Find all Real solutions of the Equation:
(ENter as comma sparated answers, if there are no real solutions then just leave as NRS)
x^(4/3)-9x^(2/3)+14=0
x=?
set u = x^(2/3)
then you have
u^2-9u+14 = 0
(u-2)(u-7) = 0
so, that means
x^(2/3) = 2
x^(2/3) = 7
I expect you can handle that, now...
Thank you for the help Mr. Steve
To find the real solutions of the equation x^(4/3) - 9x^(2/3) + 14 = 0, we can employ a technique called substitution. This technique involves introducing a new variable in place of the given expression to simplify the equation.
Let's substitute a new variable, u, for the term x^(2/3).

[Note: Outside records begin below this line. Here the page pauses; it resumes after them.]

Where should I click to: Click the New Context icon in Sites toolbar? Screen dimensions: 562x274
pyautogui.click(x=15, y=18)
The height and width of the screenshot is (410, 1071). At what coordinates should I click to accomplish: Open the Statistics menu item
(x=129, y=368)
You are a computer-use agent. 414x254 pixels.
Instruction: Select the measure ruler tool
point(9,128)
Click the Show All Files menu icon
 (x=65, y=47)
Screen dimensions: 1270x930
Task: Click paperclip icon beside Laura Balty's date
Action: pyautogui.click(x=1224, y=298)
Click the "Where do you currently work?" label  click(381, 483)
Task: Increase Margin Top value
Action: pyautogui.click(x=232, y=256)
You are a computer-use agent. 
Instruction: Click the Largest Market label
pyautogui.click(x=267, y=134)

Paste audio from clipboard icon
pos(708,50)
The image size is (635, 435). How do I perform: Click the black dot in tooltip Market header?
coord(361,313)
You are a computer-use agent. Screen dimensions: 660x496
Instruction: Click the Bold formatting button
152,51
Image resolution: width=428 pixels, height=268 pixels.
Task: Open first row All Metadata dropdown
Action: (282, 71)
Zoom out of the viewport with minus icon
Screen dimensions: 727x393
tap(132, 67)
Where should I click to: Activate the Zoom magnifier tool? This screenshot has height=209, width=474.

Therefore, u = x^(2/3).
By doing this substitution, the equation becomes:
u^2 - 9u + 14 = 0.
Now, we can solve this quadratic equation for u by factoring or by using the quadratic formula.
The factored form of the equation is: (u - 2)(u - 7) = 0.
Setting each factor equal to zero gives us two possible values for u:
u - 2 = 0 -> u = 2,
u - 7 = 0 -> u = 7.
However, we should remember that u represents x^(2/3). So, substituting back x^(2/3) for u, we have:
x^(2/3) = 2 -> x = (2)^(3/2) = 2^(3/2) = sqrt(2)^3 = 2.83 (approx),
x^(2/3) = 7 -> x = (7)^(3/2) = 7^(3/2) = sqrt(7)^3 = 10.55 (approx).
Therefore, the real solutions for the given equation are approximately x = 2.83 and x = 10.55.
Thus, the answer is x = 2.83, 10.55.